Items from a dataset:
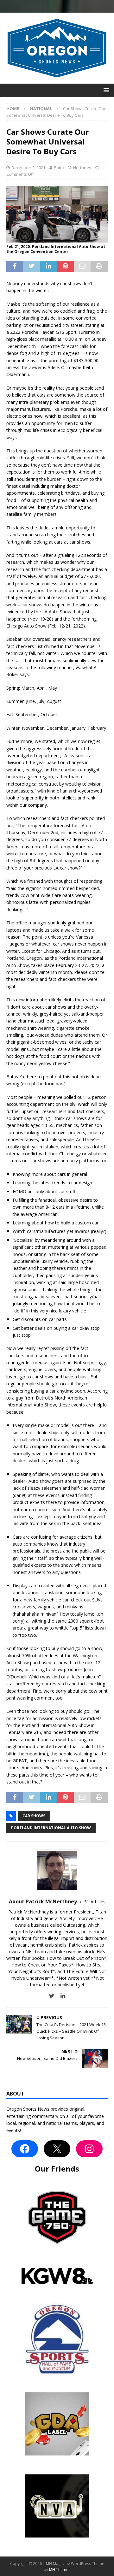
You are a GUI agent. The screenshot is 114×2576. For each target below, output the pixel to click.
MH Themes (59, 2569)
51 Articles (94, 1902)
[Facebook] (24, 2148)
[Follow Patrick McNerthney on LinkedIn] (60, 1996)
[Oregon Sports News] (57, 80)
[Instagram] (89, 2148)
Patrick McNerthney (72, 167)
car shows (33, 1816)
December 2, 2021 (28, 167)
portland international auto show (51, 1827)
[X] (57, 2148)
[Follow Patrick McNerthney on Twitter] (51, 1996)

Instructions for the task: Write out the lines above exactly, but only from the one containing "[Oregon Sports News] (57, 80)" through the last one.

Result of this exercise:
[Oregon Sports News] (57, 80)
[Instagram] (89, 2148)
Patrick McNerthney (72, 167)
car shows (33, 1816)
December 2, 2021 (28, 167)
portland international auto show (51, 1827)
[X] (57, 2148)
[Follow Patrick McNerthney on Twitter] (51, 1996)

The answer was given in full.